=== Prompt 1 ===
In the forum thread about Wagner's opera, which work is called Wagner's most experimental?
=== Prompt 2 ===
Transcribe the forum thread about Wagner's opera from "I realised that" up to and including "that moves you.".

=== Supplied text ===
-- -- --

I felt Jamie's post was a bit ambiguous! I'd like to know how he really felt about it. :lol:


----------



## JamieHoldham (May 13, 2016)

Barbebleu said:


> I felt Jamie's post was a bit ambiguous! I'd like to know how he really felt about it. :lol:


I do like it! The story of the Opera presents itself clearly and beautifully, the music is out of this world as Wagner's music always is, the reason for the possible ambiguity in my answer is the fact that Tristan und Isolde is Wagners most experimental work, and what comes out of it is extreme chromaticism, therefore lots of tension in the music, and of course the amazing parts in the Love Duet and others where there is a really big buildup in the music which should lead straight to a major resolve in whatever the current home key is. It never happens, and that's what makes it so uneasy, restless and almost physically painful to listen to, for me - but this is what Wagner intended to express the desire for love, and the struggles that come along with it.

So I liked it, it's just difficult to listen to for a reason, that only a genius of the highest order could do. Wagner.


----------



## Barbebleu (May 17, 2015)

JamieHoldham said:


> I do like it! The story of the Opera presents itself clearly and beautifully, the music is out of this world as Wagner's music always is, the reason for the possible ambiguity in my answer is the fact that Tristan und Isolde is Wagners most experimental work, and what comes out of it is extreme chromaticism, therefore lots of tension in the music, and of course the amazing parts in the Love Duet and others where there is a really big buildup in the music which should lead straight to a major resolve in whatever the current home key is. It never happens, and that's what makes it so uneasy, restless and almost physically painful to listen to, for me - but this is what Wagner intended to express the desire for love, and the struggles that come along with it.
> 
> So I liked it, it's just difficult to listen to for a reason, that only a genius of the highest order could do. Wagner.


I realised that Jamie. I was responding to Woodducks post and having a little gentle poke at your enthusiasm which is a great thing. Never lose your love for stuff that moves you.

-- -- --

=== Data shown ===

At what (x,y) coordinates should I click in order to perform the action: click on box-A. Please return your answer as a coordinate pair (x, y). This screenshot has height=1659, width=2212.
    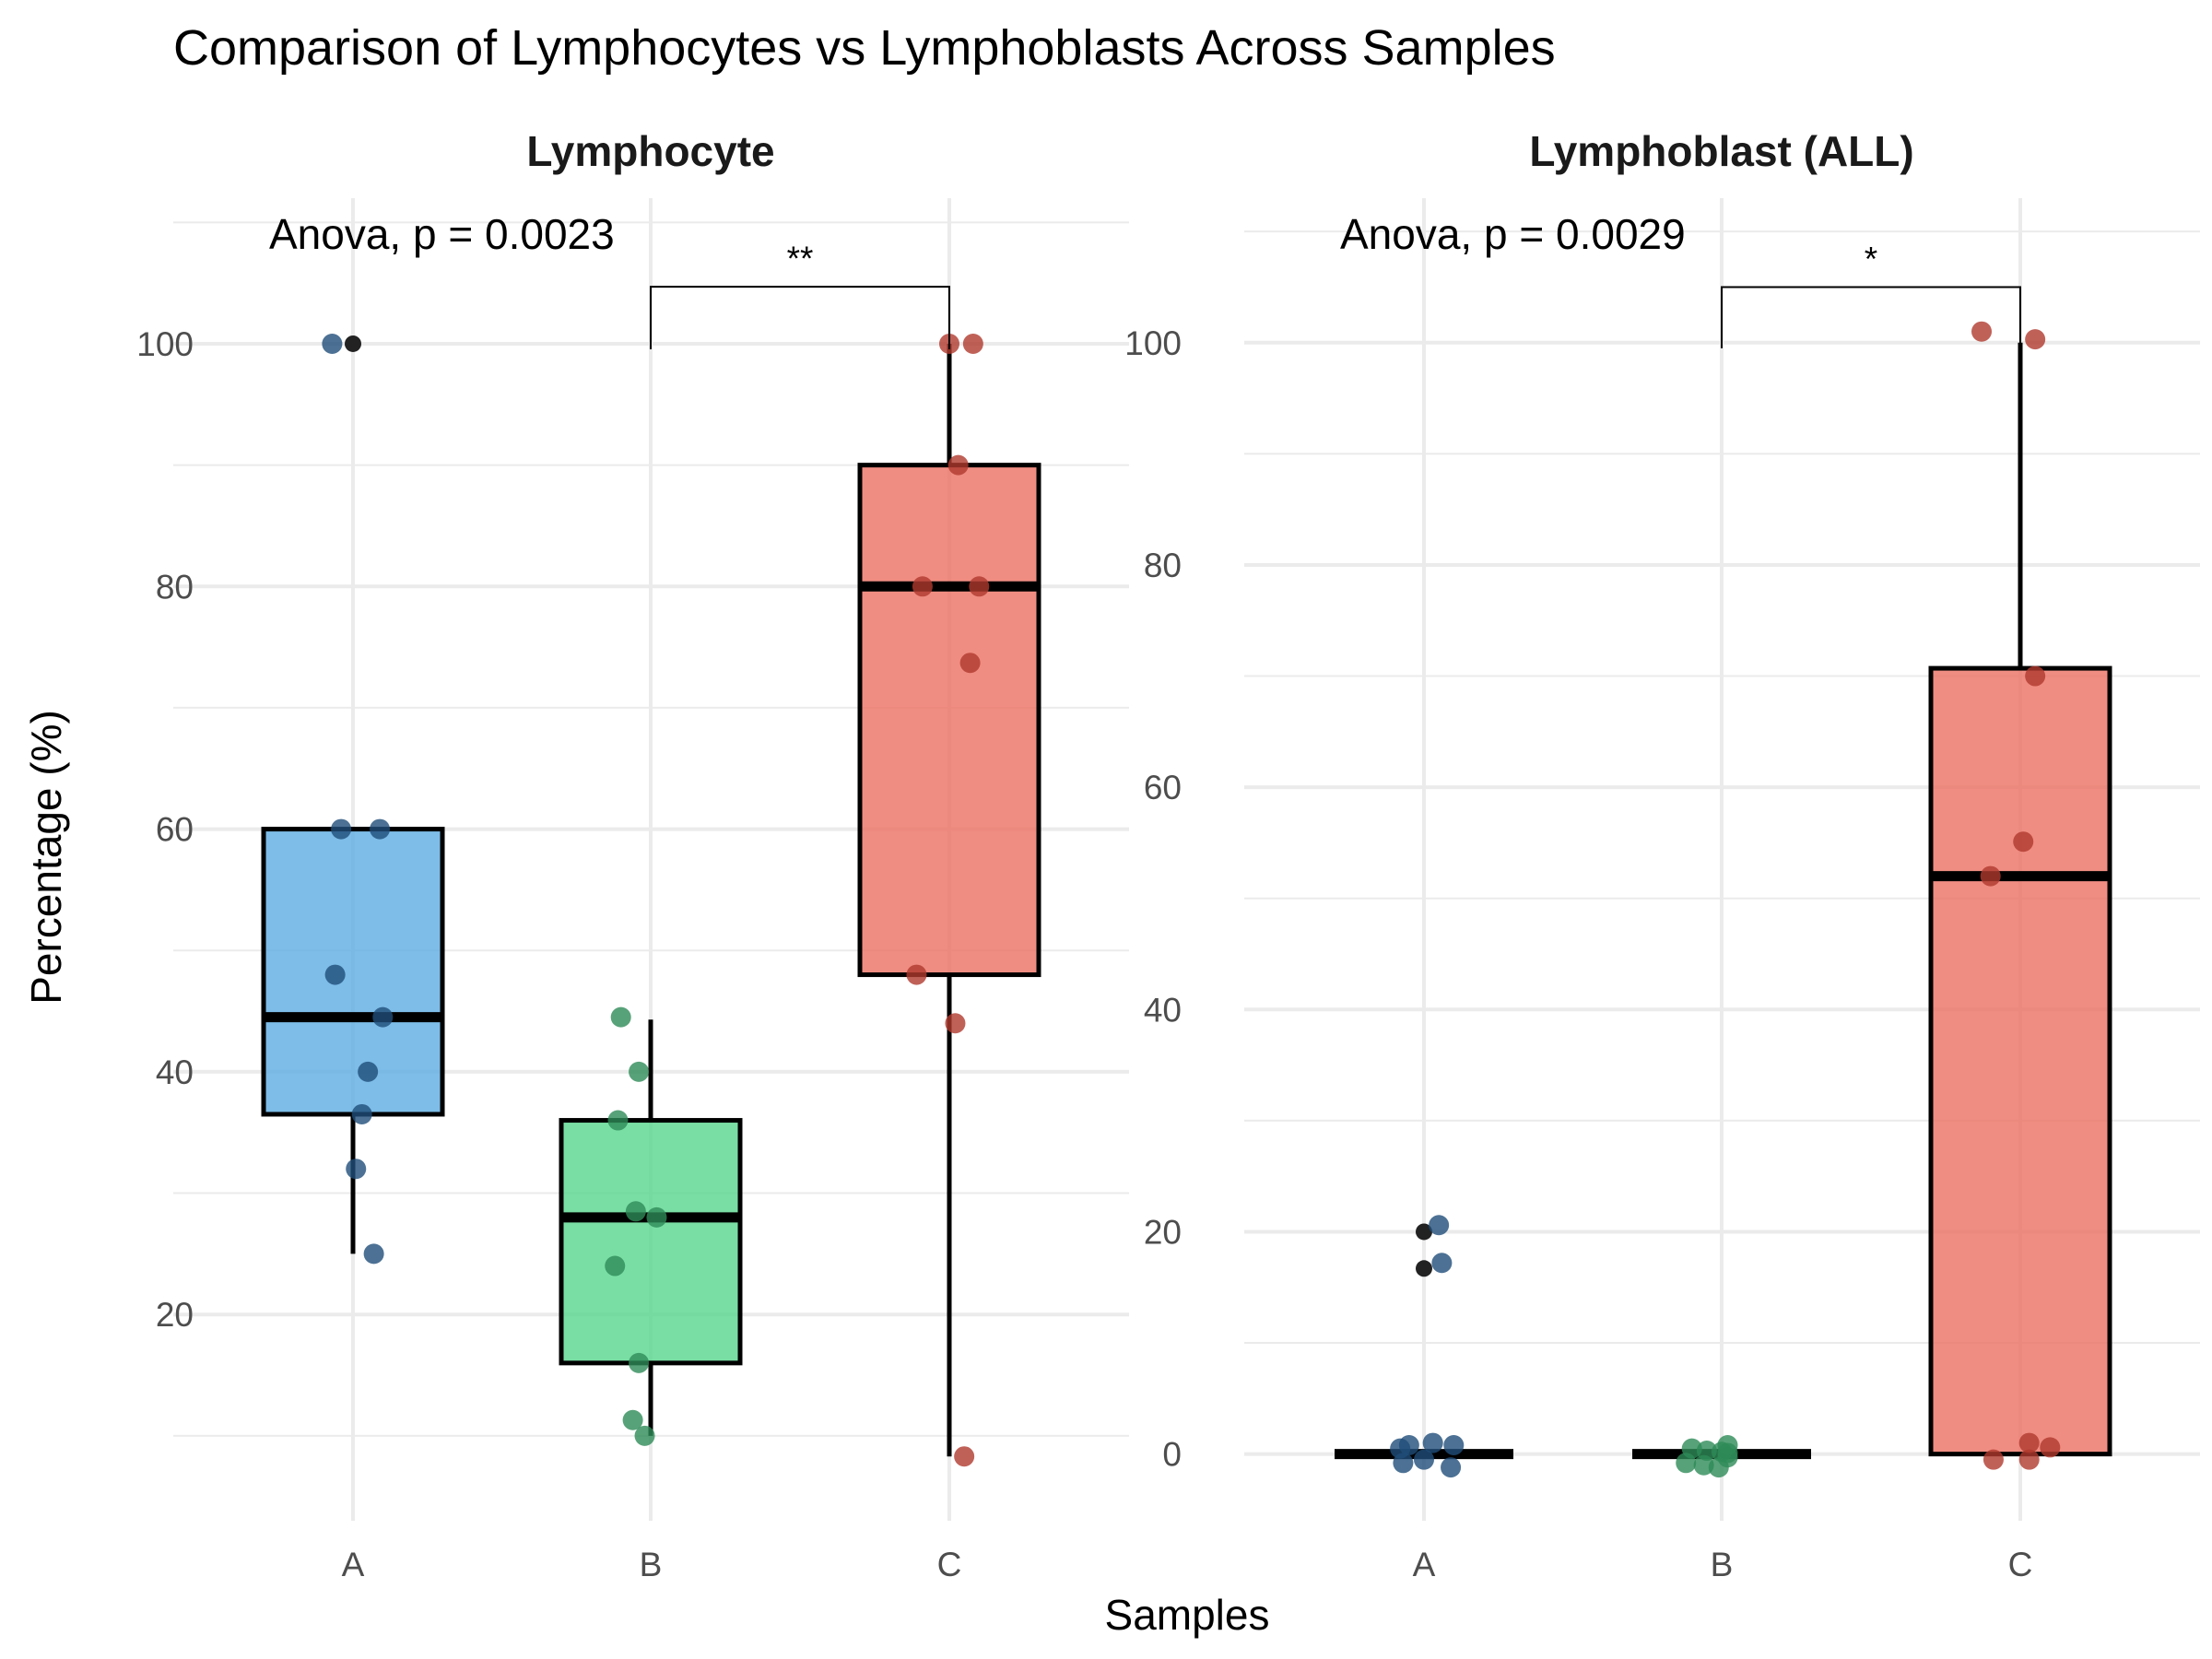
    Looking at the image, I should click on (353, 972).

-- -- --

=== Written reply 1 ===
Tristan und Isolde

=== Written reply 2 ===
I realised that Jamie. I was responding to Woodducks post and having a little gentle poke at your enthusiasm which is a great thing. Never lose your love for stuff that moves you.